**Assignment:**
Once you reach the line containing "Where should I", return it and every line after it exactly, through the end of the records below, with no pictures.

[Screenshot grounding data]

■ ■ ■

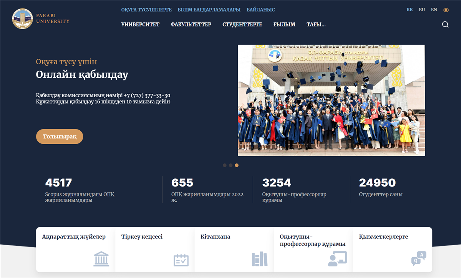Select the first carousel slide dot

225,165
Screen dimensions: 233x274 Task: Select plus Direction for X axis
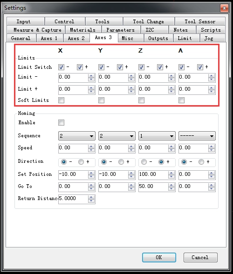pos(81,162)
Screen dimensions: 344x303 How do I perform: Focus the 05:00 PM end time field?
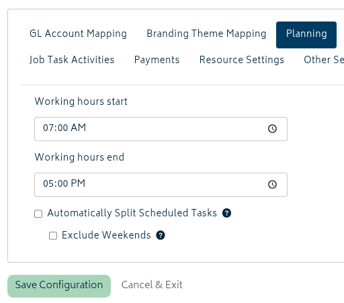(x=161, y=185)
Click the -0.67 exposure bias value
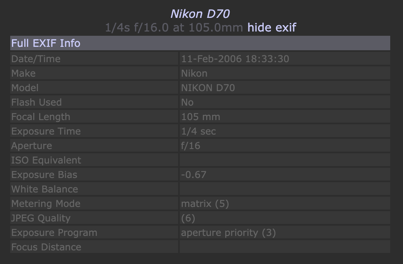The height and width of the screenshot is (264, 403). (194, 175)
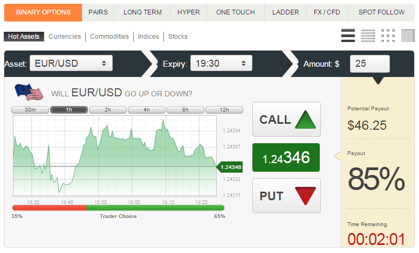Expand the 19:30 expiry dropdown
This screenshot has height=253, width=419.
click(x=221, y=64)
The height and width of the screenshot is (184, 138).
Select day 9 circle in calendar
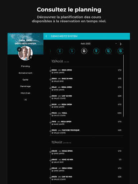[72, 51]
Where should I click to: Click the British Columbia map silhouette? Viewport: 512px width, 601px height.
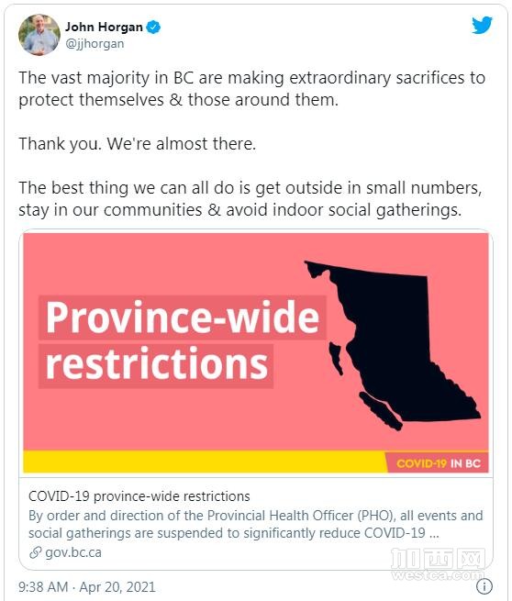[x=392, y=345]
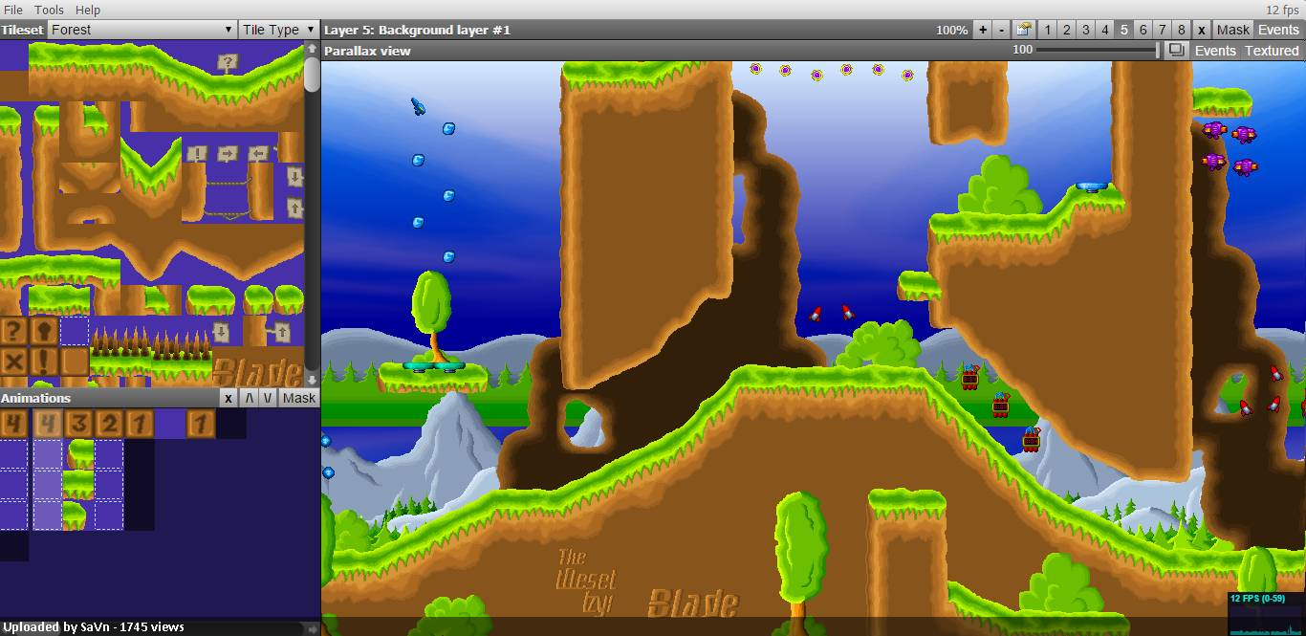This screenshot has height=636, width=1306.
Task: Click the zoom out minus button
Action: pyautogui.click(x=1001, y=30)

■ ■ ■

**Expected answer:**
Where should I click to: Click the British Columbia map silhouette? Viewport: 512px width, 601px height.
[x=392, y=345]
This screenshot has height=636, width=1306.
Task: Click the zoom out minus button
Action: pyautogui.click(x=1001, y=30)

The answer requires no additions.